Pero ahora veo con otros ojos lo injusto que es ese pensamiento. ¿Adónde volvemos en fechas señaladas? ¿Adónde volvemos cuando todo nos ha salido mal? ¿Adónde volvemos en busca de consuelo? Pues al hogar. Al bendito y dichoso hogar, que nos reconforta y nos aprisiona. Nos devuelve a aquel estado vital en el que aún no “éramos”. Es preciso encontrarle un valor y un propósito al hogar, a este querido pueblo que se mantiene y se transforma, que conserva y que innova, en un ciclo paradójico. Un pueblo que sigue teniendo ese encanto difícil de explicar.

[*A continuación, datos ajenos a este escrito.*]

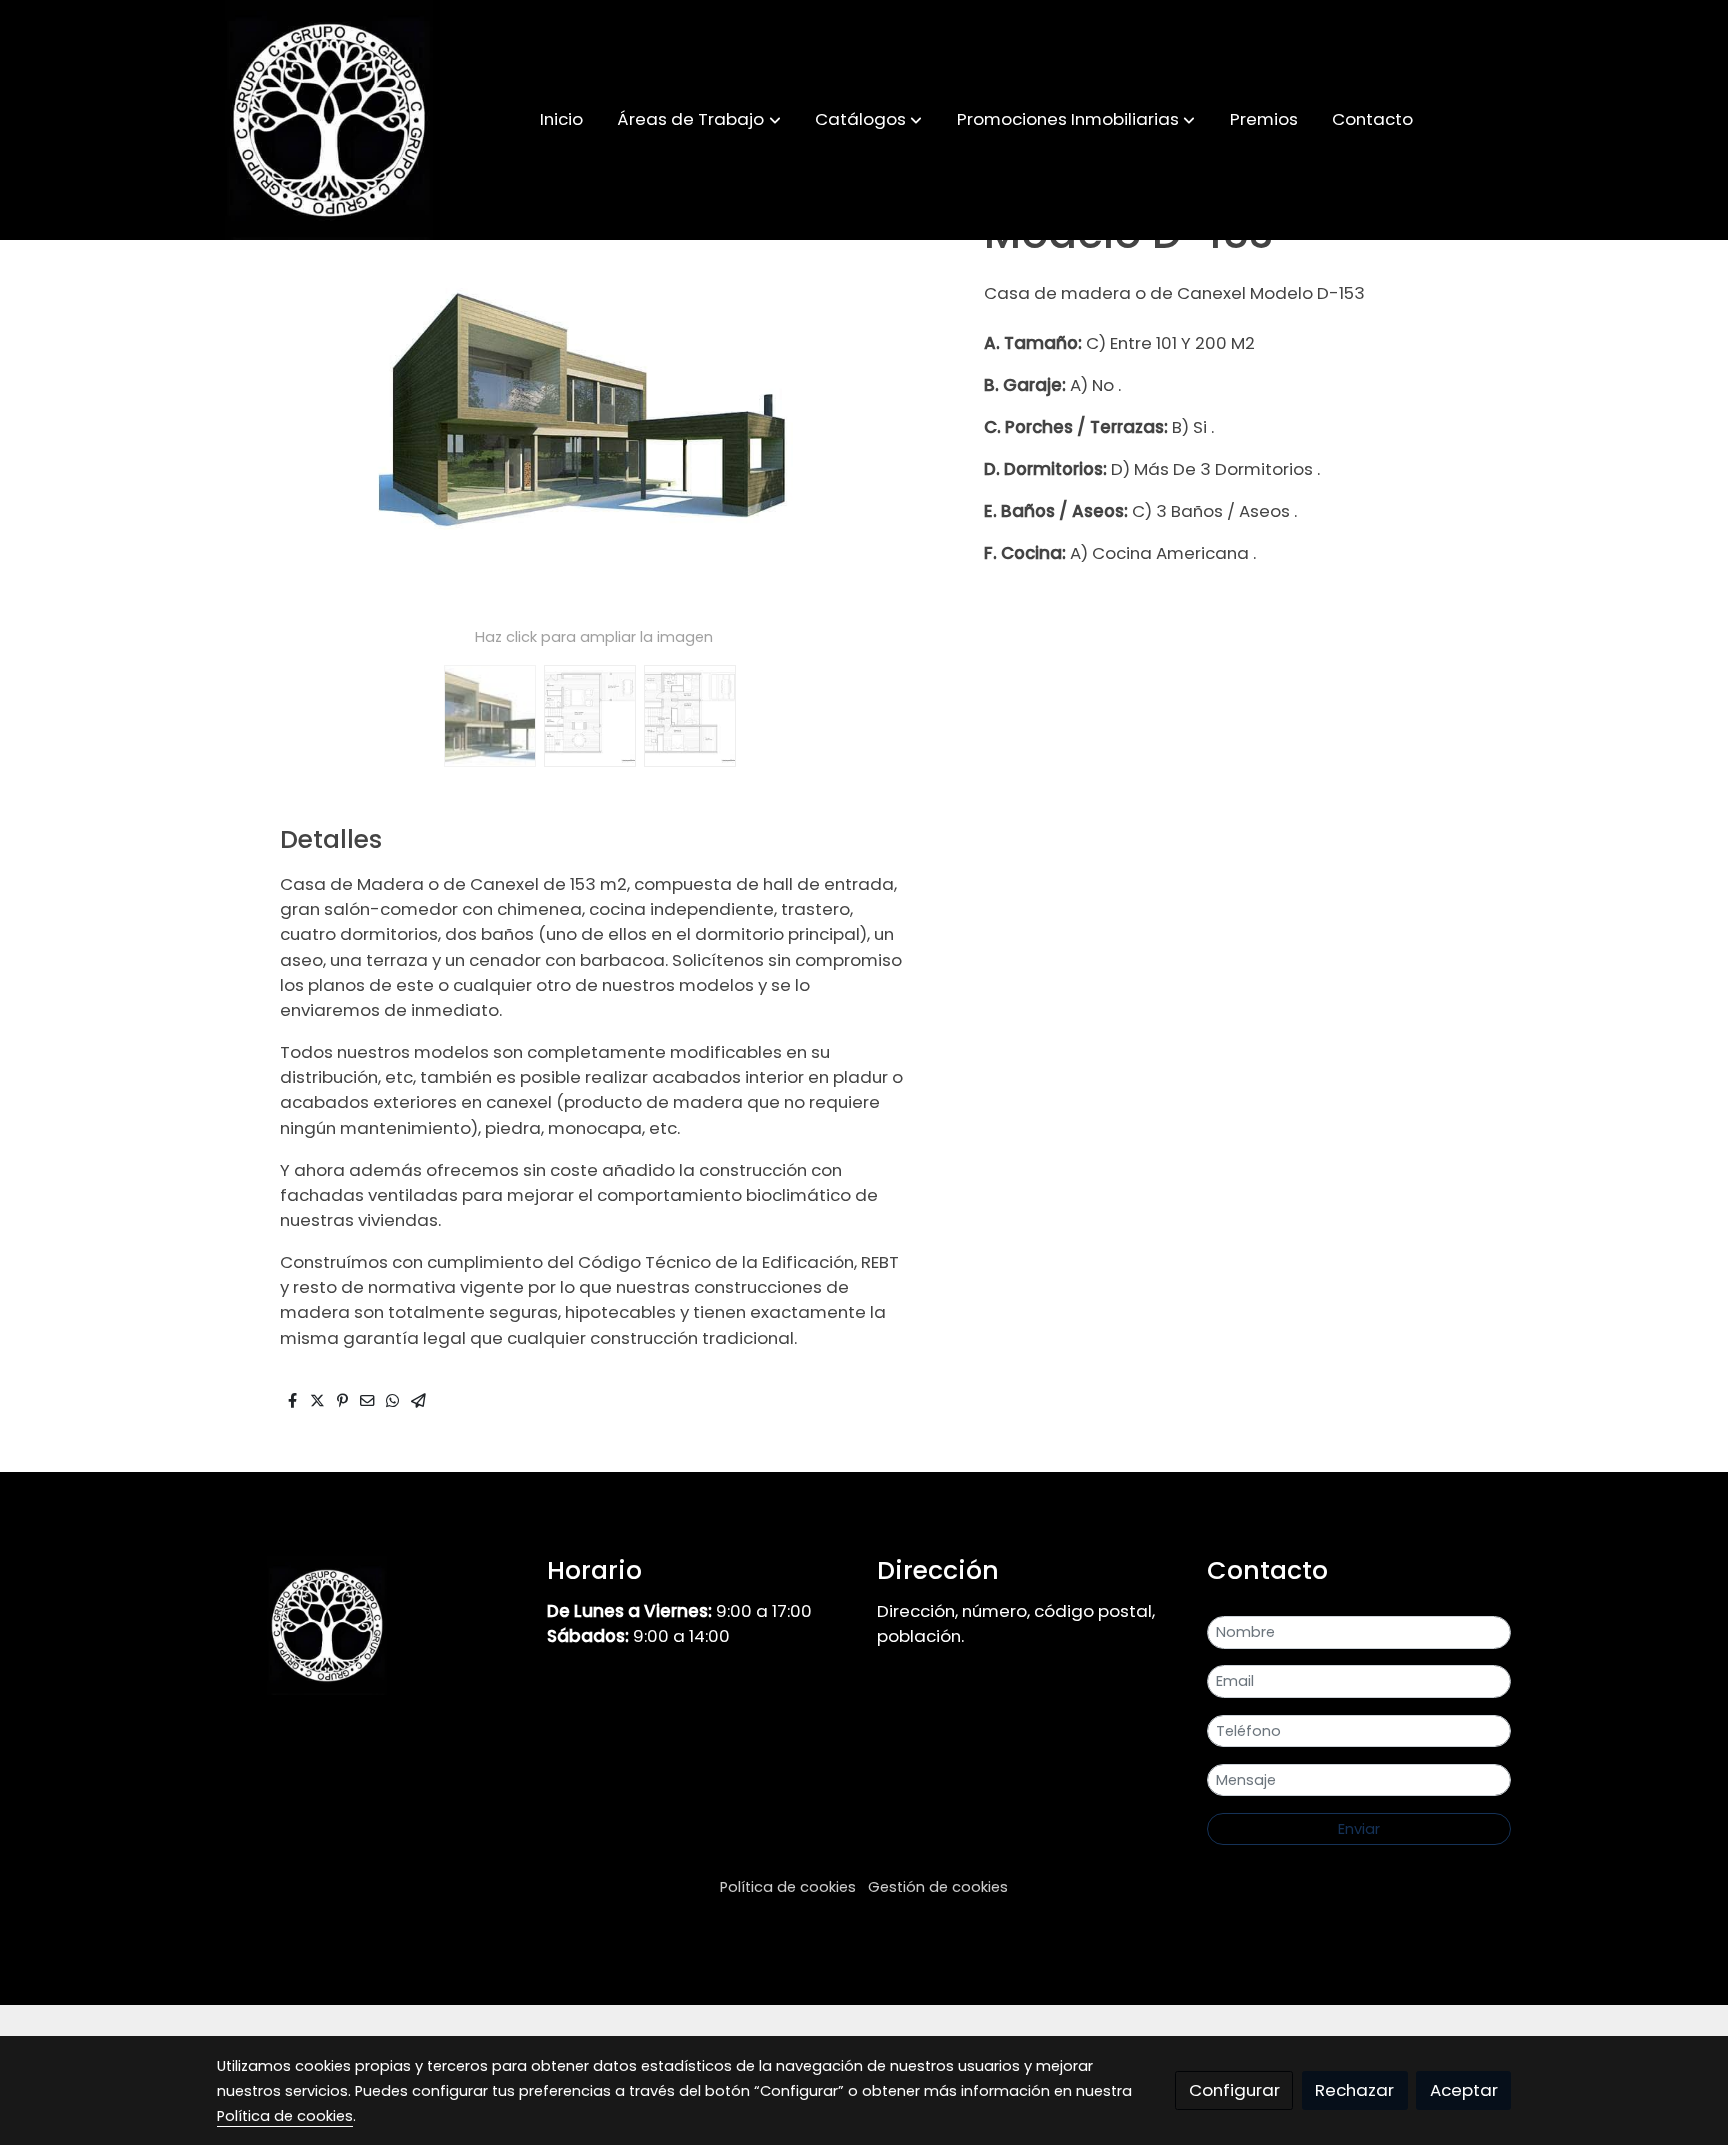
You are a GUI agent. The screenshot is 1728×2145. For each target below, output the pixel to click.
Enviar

Un pueblo en el que las tragedias y las malas noticias se sienten como si hubieran ocurrido dentro de casa. Un pueblo salpicado de caras conocidas en personas extrañas, que te devuelve la calma cuando lo último que necesitas es otra tormenta. Quizá no sea el lugar donde amases el mayor número de amistades, ni donde puedas continuar esa rutina a la que te acostumbraste mientras vivías fuera. Puede que sea el lugar donde tus planes se desbaraten tal y como los tenías organizados, pero quizá tengas la oportunidad de relajarte y redescubrir lo que creías conocer.
Por muchos beneficios que nos reporte lo nuevo, nadie se cansa de lo conocido, porque lo conocido nos permite pisar en suelo firme, movernos con soltura donde en cualquier otro lugar iríamos de puntillas. Por muy destinados que estemos al cambio, nunca viene mal volver a llamar a la puerta de casa. Supongo que eso es lo que nos diferencia de los pájaros: para ellos sería impensable regresar al nido una vez han aprendido a batir las alas. “¿Para qué?”, se preguntarían. A veces resulta de gran alivio poder descansar en alguna parte en mitad del vuelo.
Igual que en cualquier novela, no puede existir el nudo sin la introducción, y es conveniente releerla de vez en cuando para no perder el hilo de la historia, para que nos recuerde cómo hemos llegado hasta este punto. Por eso, la concepción que yo tenía de Yecla está realmente mal planteada: es un sitio del que no hay que irse. Debe permanecer dentro de nosotros. Al fin y al cabo, para bien o para mal, no tendríamos lo que hoy tenemos de no haber nacido donde lo hicimos.